天明5年(1785)と寛政7年(1795)には江戸時代後期の紀行家で民俗学の祖とされる菅江真澄が参拝に訪れ由緒や境内の様子を記録しています。
明治時代初頭に発令された神仏分離令により仏式が廃され明治4年(1871)に猿賀神社と社号を改称し明治6年(1873)に郷社、明治13年(1880)には県社、昭和34年(1959)に神社本庁別表神社に列しています。
現在の猿賀神社本殿は文政9年(1826)に建てられたもので三間社流造、白木造り、銅板葺、正面三間向拝、高欄、脇障子付、江戸時代後期の神社本殿建築の遺構として貴重な存在で平成6年(1994)に青森県重宝に指定されています(附棟札2枚:文政九年六月二十九日 奉造営奥州津軽郡猿賀山深砂大権現精舎一宇・安政三年九月二十五日 奉修覆奥州津軽郡猿賀山深砂大権現精舎一宇)。
中門は切妻、銅板葺、一間一戸、薬医門。拝殿は木造平屋建て、入母屋、銅板葺き、正面千鳥破風、平入、正面3間向拝付、外壁は真壁造り板張り。

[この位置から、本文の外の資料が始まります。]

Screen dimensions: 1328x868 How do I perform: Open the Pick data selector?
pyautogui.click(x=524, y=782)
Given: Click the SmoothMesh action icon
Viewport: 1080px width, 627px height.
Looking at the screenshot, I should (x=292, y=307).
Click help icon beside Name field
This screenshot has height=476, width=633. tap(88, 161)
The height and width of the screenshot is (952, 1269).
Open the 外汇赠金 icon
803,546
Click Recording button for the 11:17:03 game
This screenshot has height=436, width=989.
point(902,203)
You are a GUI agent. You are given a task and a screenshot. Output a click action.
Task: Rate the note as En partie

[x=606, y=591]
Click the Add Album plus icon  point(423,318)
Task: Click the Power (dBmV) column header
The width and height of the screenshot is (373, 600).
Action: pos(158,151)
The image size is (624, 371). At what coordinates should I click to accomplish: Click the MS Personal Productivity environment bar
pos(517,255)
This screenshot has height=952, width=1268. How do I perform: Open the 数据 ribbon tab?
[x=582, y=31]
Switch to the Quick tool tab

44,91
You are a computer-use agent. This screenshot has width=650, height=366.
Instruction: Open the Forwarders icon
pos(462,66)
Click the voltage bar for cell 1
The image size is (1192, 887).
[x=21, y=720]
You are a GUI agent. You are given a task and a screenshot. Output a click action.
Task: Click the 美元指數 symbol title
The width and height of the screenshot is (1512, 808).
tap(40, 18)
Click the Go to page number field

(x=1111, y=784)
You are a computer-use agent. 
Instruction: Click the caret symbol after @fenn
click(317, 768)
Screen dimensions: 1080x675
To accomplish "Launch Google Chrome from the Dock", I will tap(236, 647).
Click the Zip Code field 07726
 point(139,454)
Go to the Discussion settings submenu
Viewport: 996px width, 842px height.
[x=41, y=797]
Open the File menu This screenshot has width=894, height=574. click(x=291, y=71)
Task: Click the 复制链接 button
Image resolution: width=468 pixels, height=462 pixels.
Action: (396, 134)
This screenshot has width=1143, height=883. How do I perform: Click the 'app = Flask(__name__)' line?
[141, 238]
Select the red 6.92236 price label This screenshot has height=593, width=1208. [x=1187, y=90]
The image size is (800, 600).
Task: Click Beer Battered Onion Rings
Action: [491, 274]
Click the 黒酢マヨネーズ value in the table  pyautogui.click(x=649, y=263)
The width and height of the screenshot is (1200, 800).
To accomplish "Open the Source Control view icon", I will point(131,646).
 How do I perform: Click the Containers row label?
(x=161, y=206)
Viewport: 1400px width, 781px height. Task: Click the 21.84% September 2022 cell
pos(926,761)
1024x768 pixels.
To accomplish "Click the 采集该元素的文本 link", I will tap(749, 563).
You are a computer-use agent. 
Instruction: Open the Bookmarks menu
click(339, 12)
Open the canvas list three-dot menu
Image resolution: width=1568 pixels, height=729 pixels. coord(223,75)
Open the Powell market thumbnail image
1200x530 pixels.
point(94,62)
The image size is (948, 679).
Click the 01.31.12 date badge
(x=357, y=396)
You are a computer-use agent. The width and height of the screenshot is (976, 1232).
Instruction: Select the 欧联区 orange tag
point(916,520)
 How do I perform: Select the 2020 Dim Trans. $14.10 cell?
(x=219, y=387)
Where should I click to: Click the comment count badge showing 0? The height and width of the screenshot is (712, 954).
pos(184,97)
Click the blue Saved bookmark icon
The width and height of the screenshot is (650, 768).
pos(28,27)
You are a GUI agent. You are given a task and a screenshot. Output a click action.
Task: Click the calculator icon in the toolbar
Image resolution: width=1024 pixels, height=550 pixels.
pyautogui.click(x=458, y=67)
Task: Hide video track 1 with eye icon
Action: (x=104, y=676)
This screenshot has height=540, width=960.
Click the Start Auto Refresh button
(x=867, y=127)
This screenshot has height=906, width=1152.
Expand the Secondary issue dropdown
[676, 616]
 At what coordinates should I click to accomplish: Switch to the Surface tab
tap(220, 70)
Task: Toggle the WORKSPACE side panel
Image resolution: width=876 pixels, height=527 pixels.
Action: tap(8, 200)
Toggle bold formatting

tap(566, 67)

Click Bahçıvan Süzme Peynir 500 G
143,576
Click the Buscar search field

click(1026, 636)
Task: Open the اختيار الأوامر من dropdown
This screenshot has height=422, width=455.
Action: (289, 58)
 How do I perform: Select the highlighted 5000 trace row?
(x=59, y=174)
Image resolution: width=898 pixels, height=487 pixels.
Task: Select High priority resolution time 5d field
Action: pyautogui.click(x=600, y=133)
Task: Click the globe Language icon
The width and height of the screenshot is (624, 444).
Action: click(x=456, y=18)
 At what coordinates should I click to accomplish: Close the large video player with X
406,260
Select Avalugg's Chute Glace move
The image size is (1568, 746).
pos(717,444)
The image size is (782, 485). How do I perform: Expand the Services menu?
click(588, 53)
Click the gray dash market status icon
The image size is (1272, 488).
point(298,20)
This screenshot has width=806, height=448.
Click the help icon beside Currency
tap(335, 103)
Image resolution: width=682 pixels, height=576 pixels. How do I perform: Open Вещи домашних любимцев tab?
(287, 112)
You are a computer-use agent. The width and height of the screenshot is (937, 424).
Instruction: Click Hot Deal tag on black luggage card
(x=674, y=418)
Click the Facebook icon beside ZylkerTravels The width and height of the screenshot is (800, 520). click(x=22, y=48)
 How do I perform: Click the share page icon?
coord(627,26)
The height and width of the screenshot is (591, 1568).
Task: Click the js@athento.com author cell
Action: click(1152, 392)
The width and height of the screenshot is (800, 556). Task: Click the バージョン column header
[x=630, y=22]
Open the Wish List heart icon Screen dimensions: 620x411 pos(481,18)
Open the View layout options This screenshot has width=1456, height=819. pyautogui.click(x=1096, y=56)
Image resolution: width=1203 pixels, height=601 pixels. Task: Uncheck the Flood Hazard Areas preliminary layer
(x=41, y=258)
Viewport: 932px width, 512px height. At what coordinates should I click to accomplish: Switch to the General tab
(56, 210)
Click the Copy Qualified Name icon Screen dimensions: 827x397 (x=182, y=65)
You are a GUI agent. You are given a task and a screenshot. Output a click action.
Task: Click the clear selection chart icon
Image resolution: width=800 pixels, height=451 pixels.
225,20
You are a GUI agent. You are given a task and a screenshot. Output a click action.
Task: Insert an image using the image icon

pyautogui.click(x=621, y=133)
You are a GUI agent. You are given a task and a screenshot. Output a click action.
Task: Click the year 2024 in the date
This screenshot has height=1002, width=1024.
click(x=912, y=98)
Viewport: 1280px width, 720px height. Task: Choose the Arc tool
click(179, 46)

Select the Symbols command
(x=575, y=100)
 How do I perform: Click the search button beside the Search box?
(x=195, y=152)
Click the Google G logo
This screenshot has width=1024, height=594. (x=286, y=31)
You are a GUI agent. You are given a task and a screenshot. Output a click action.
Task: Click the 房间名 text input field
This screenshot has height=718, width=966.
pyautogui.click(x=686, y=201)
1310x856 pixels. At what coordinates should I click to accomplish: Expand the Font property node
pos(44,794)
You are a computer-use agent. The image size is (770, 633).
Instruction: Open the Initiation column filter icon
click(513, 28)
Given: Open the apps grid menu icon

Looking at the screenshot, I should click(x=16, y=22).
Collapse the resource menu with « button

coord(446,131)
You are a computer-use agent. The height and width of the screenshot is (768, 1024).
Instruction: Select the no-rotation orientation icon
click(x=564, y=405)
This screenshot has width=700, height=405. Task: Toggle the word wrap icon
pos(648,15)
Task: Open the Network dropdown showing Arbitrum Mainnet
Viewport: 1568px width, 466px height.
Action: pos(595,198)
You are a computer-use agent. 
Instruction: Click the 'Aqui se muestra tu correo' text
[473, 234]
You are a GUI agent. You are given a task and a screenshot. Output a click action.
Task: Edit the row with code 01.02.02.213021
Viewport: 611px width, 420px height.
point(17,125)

旧暦1月7日の七日堂大祭は平成21年(2009)に「津軽の七日堂祭」として国の選択無形民俗文化財に例祭(旧八月十五日)である十五夜大祭前日の宵宮に奉納される津軽神楽は昭和51年(1976)に国の選択無形民俗文化財、昭和31年(1956)に青森県指定無形民俗文化財に指定されています。
津軽大北斗七星。祭神:上毛野君田道命。相殿神:保食神。